今日日珍しい――おれが知らないだけかもしれないが――能力バトルもの小説。作中の世界設定はその能力以外は現代の現実世界とほぼ同じで、能力を持つ者自体もかなりレアな存在、具体的には 1000 万人に1人ぐらいのオーダーと推定されている。主人公の女子大生君待秋ラ(きみまち・あきら)はその数少ない能力者のひとりだが、ある日突然他の能力者に待ち伏せされ、組織への加入を勧誘される。君待がそれを拒もうとしたことから、その能力者・麻楠とのバトルがいきなり勃発してしまう。
君待の能力は「透明化」。一定の範囲内の物質を一定時間透明化することができるかなりとんでもない能力で、自身に用いれば透明人間になることもできる。だがデメリットもあって、網膜が光をすべて素通ししてしまうために目が見えなくなってしまうのだ。もちろんこれを逆用すれば相手の視力を奪うことができる。一方の麻楠の能力は「鉄骨生成」。長さや重さには制限があるものの、任意のタイミングで自分の身体の中から鉄骨を生成することができるという、これは正直なんだかよくわからない能力だが、状況によってはすこぶる強い。いずれの能力も使うためには体力を消耗するので、限りなく使い続けるようなことはできない。

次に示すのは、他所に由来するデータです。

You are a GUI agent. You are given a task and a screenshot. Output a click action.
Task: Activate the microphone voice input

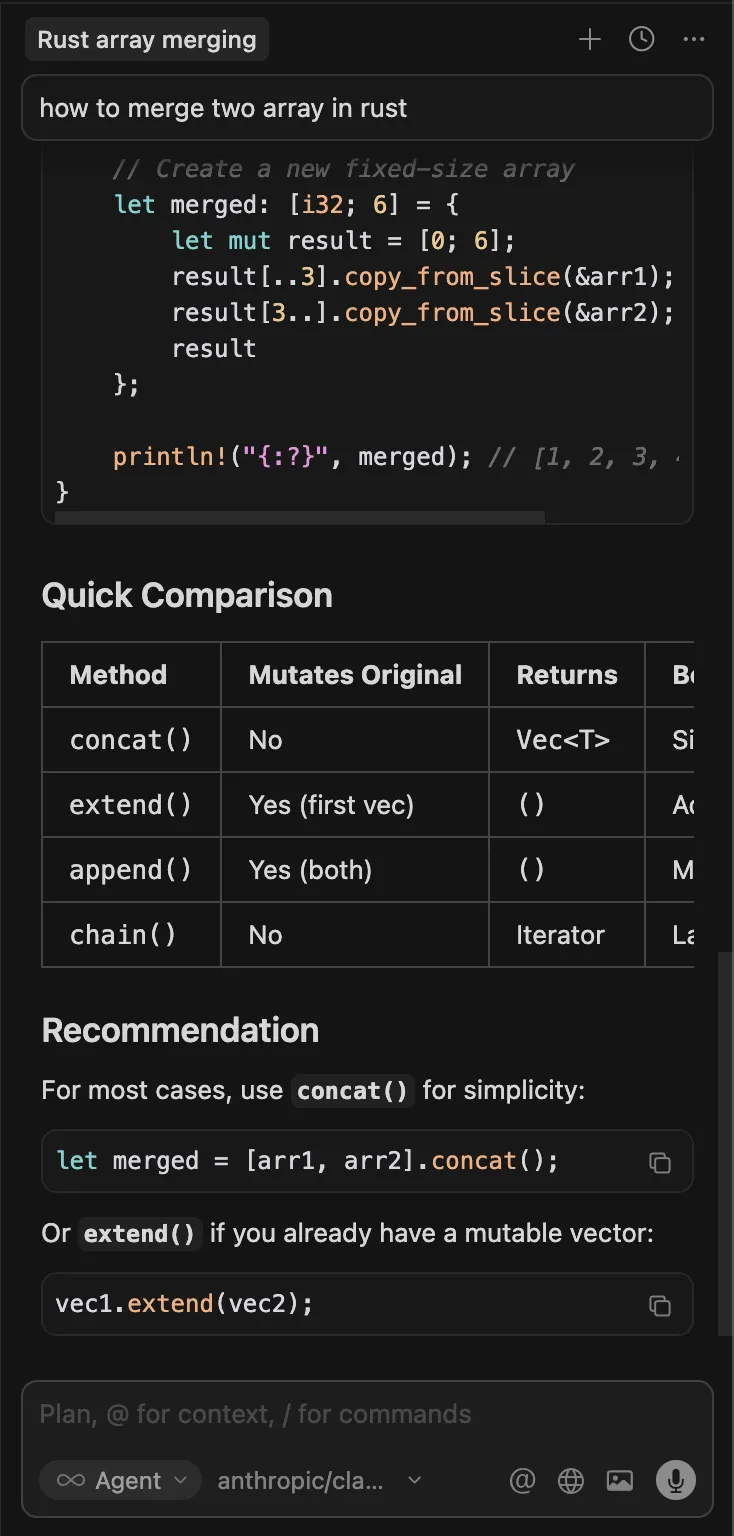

麻楠が所属し、君待を勧誘しようとしていた組織は「日本特別技能振興会」という何の変哲もない名前をつけられた小さな組織で、作中では“匿技士”と呼ばれている能力者たちと、その能力を分析する研究者が所属しているのだが、とにかく冒頭にも書いたとおり能力者は非常に少なく、東京に三人、京都支部に二人、という規模なのでほんとうにこぢんまりしている。君待は結局振興会に所属することを決めるが、そうするとそれだけでそこそこいい給料がもらえて、しかもこれといって仕事はないという身分になることができる。冒頭のバトルとこのあたりの暢気な日常との落差はおもしろく、これは能力もののひとつのお約束かもしれない。
このあとアメリカから来た匿技士との演習バトルが挟まったあと、伝説の匿技士をめぐる終盤の展開へなだれこんでいく。それほど多くは登場しない匿技士のなかだけでも無茶な匿技がばんばん出てきてほんとに何でもありという感じなので、ぎりぎり破綻を免れてるかなという感じは否めないが、ともあれ本書についてはそれなりに納得のいく形で終わらせられていると思う。
使い捨てるには惜しい設定なので、共通の世界で短編をもういくつか書いても面白いかなと思うが、それをするには強い能力がすでに出すぎてしまっているかもしれない。鉄骨みたいなピーキーな能力を工夫して戦うみたいな方向性の方が個人的には好きではあるけど、実際書くとなると大変だろうしな。